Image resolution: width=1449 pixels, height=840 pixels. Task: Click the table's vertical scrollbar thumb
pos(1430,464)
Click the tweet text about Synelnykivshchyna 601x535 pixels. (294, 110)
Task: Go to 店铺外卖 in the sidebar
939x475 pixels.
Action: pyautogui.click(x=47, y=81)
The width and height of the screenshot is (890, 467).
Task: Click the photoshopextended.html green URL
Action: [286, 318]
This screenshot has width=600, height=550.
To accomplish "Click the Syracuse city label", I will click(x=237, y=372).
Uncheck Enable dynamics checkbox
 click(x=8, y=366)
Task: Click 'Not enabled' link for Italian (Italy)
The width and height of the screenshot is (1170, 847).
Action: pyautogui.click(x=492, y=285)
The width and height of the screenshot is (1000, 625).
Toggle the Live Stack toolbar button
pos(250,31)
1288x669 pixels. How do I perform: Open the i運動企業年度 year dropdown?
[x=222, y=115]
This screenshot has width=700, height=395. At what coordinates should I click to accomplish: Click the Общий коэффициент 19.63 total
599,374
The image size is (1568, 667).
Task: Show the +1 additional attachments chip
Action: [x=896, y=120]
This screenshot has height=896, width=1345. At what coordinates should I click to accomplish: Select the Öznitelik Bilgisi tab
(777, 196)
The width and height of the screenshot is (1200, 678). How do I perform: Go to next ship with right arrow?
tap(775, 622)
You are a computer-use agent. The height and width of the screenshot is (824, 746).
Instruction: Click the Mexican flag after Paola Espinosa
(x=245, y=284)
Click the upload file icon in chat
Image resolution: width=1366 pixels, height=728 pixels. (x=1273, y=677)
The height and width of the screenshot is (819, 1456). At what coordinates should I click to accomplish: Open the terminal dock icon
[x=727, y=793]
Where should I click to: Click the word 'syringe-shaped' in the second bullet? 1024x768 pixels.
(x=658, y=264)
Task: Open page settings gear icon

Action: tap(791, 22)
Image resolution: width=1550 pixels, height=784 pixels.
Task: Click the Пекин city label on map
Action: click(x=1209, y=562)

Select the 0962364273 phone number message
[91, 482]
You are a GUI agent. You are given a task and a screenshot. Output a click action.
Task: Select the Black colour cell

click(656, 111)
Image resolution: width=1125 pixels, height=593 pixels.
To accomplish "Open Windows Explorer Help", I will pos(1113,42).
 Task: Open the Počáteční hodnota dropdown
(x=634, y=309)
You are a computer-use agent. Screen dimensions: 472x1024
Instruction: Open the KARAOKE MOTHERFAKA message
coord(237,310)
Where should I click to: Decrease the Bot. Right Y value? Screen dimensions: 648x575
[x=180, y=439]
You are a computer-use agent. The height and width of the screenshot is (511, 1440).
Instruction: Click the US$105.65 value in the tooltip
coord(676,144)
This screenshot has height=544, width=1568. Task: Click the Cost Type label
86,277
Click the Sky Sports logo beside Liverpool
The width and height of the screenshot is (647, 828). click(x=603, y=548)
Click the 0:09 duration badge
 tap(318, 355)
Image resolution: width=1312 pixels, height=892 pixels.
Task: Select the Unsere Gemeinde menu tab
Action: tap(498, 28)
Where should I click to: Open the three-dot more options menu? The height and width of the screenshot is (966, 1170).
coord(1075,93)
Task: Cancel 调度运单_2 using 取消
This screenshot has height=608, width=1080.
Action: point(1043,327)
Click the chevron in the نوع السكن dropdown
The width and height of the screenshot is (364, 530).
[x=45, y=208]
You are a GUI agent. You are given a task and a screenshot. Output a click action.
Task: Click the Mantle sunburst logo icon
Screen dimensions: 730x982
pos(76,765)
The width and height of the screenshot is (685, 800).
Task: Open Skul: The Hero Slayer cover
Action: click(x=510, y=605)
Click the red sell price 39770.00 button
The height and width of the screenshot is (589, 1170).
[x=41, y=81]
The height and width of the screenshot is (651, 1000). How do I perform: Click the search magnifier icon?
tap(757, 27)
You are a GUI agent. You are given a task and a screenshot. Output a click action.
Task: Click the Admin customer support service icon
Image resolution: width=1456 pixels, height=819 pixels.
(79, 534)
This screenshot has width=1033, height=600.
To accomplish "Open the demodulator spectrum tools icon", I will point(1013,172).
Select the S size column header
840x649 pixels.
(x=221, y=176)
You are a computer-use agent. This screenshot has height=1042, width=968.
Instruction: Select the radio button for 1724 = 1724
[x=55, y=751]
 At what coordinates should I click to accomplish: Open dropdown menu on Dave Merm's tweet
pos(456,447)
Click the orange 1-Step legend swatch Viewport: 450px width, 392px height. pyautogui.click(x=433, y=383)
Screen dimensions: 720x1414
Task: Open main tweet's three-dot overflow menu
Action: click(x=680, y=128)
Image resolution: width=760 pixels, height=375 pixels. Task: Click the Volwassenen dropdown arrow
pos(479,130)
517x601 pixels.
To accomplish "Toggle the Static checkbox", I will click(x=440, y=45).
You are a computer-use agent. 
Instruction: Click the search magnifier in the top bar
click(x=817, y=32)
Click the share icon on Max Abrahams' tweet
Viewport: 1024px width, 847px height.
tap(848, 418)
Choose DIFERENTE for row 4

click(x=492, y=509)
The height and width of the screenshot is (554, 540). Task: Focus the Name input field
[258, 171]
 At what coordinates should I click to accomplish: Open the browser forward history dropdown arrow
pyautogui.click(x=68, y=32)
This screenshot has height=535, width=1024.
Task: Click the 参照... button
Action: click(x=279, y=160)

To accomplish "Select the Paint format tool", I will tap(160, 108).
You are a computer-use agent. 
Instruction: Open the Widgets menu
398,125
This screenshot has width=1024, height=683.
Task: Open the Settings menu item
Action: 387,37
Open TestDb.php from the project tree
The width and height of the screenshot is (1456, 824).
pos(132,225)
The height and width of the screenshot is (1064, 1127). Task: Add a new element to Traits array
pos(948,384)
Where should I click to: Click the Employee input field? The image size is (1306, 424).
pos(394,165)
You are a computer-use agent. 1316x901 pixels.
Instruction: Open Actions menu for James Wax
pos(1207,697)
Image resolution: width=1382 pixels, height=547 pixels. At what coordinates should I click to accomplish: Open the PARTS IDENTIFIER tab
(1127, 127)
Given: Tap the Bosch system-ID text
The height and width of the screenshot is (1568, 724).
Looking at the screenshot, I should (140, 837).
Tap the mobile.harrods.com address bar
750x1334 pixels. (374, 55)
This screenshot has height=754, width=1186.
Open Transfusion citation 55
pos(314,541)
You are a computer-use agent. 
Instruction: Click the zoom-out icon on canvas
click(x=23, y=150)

Task statement
Find and copy each line in the material above where the string "computer" occurs.

Answer to this task
You are a computer-use agent. The height and width of the screenshot is (824, 746).
You are a computer-use agent. Screen dimensions: 472x1024
You are a computer-use agent. The height and width of the screenshot is (511, 1440).
You are a computer-use agent. This screenshot has height=1042, width=968.
You are a computer-use agent. 
You are a computer-use agent. 
You are a computer-use agent. 1316x901 pixels.
You are a computer-use agent. 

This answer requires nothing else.